# КОРОТКОЕ ЗАДАНИЕ:
Где, согласно отрывку, были найдены цветные схемы западноевропейской интеграции?

# ОТРЫВОК:
+++++
Например, мы обнаружили реально сенсационную вещь: представители лейбористской партии предлагали заключить договор о сотрудничестве с коммунистической партией Советского Союза! Представляете? Это был 1944 год. Что там творилось в лейбористской партии Великобритании? Можете себе помыслить такое? Когда это будет опубликовано в России, думаю, это станет, некоторой информационной бомбой. В этом исследовании будет много таких вещей. А все почему? В тот момент англичане были крайне заинтересованы в сотрудничестве с Советским Союзом.

- В каком виде?

- Начиная с 1943 г., в мире уже шла борьба за послевоенное мироустройство – потом это приобрело вид Бреттон-Вудской системы. А у англичан был свой план - план клирингового союза, в котором они, конечно, хотели сохранить Британскую империю. Надо сказать, что для Советского Союза этот план был, скажем так, более удобен. При этом англичане были крайне заинтересованы в том, чтобы русские поддержали их проект: им было важно придать универсальный характер своему предложению, ведь без Советского Союза какой-то междусобойчик получался. Да и многие третьи страны были заинтересованы в том, чтобы каким-то образом сгладить слишком большое доминирование англосаксов в мировом устройстве.

Однако, сравнивая два проекта: американский и британский, - непосредственный участник этих переговоров Андрей Вышинский пишет: «Имея в виду, что, скорее всего, США будет нашим главным союзником в послевоенном мире, нам выгоднее поддержать американцев». Эти сведения уже опубликованы в моей книге про интеграционные процессы в Европе и частично вошли в документальный сборник, который готовится к печати.

В итоге победил американский план. Мы участвовали в переговорах в Бреттон-Вудсе, выбили для себя неплохие условия членства. Но потом, особенно после появления плана Маршалла («Программа восстановления Европы») 1947 года стало понятно, что это все - не про нас. И, к тому же нужно было открывать очень существенную стратегическую информацию, и мы отказались это делать.

- Разве это можно называть «железным занавесом»?

- Тем не менее, был и главный идеолог КПСС Михаил Суслов, и борьба внутри советской номенклатуры за разные направления развития страны. Это все еще предстоит разгребать по архивам по мере рассекречивания документов. Знаете, что еще интересно в части «пресловутого» занавеса? Однажды – это было в начале моей исследовательской деятельности - я поспорил с одним британским профессором: он утверждал, что невозможно написать книгу о советском подходе к западноевропейской интеграции, потому что якобы таких документов не существует. Но он проиграл!

Фактически он был уверен, что «железный занавес», действительно, существовал, и по эту сторону этого занавеса никто не знал, что происходит с той стороны?

- Да. Я начал этим заниматься. Действительно, было очень сложно. Документов – масса, но все разбросано по разным «полочкам». Поначалу вообще было непонятно, занимал ли этот вопрос умы советских чиновников или нет? Отрицание, непризнание – все это было в большом количестве. Но ведь политика-то была, значит, должны быть какие-то взгляды на реальность! И сомнения продолжались до тех пор, пока я не наткнулся в РГАНИ на цветные схемы западноевропейской интеграции!
+++++
# ЗАПИСИ НАБОРА ДАННЫХ:
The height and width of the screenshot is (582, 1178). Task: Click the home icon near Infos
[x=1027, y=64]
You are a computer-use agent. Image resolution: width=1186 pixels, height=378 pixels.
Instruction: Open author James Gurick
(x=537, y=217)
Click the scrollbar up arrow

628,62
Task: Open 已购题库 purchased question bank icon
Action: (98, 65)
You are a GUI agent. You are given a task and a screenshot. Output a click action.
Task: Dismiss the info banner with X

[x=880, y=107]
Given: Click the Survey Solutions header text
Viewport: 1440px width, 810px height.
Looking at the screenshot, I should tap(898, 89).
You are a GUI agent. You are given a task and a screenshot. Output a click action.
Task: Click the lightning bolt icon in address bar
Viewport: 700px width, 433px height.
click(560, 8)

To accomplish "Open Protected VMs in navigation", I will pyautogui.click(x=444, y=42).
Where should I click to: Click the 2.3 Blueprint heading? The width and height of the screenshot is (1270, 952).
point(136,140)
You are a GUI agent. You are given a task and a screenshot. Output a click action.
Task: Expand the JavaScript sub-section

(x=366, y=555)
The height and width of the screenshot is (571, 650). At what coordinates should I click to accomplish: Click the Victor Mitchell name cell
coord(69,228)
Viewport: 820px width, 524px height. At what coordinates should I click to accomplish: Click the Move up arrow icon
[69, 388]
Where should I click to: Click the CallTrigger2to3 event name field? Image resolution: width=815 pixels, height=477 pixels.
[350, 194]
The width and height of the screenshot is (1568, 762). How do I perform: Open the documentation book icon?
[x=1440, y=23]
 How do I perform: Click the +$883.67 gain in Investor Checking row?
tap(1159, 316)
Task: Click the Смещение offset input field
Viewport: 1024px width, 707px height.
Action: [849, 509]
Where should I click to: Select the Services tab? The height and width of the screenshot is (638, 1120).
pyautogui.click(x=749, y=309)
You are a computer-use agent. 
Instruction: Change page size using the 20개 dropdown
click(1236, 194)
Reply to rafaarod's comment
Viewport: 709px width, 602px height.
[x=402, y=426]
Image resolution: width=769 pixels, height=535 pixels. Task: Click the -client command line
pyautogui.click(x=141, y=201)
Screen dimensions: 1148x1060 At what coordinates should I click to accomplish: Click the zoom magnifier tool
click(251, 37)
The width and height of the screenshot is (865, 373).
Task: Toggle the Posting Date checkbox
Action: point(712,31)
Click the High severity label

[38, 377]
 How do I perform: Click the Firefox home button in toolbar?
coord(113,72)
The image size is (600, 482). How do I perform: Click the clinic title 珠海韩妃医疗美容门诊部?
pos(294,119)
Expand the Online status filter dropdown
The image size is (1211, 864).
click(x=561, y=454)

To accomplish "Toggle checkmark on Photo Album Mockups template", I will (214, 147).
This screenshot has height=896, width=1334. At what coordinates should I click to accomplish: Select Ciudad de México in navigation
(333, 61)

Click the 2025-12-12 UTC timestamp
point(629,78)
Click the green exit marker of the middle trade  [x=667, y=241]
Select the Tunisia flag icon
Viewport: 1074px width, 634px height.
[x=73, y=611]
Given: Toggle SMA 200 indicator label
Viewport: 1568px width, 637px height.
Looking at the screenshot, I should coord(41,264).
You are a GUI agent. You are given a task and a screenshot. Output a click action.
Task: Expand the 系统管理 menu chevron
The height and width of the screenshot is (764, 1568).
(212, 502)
+++++
# РЕЗУЛЬТАТ ЗАДАНИЯ:
В РГАНИ.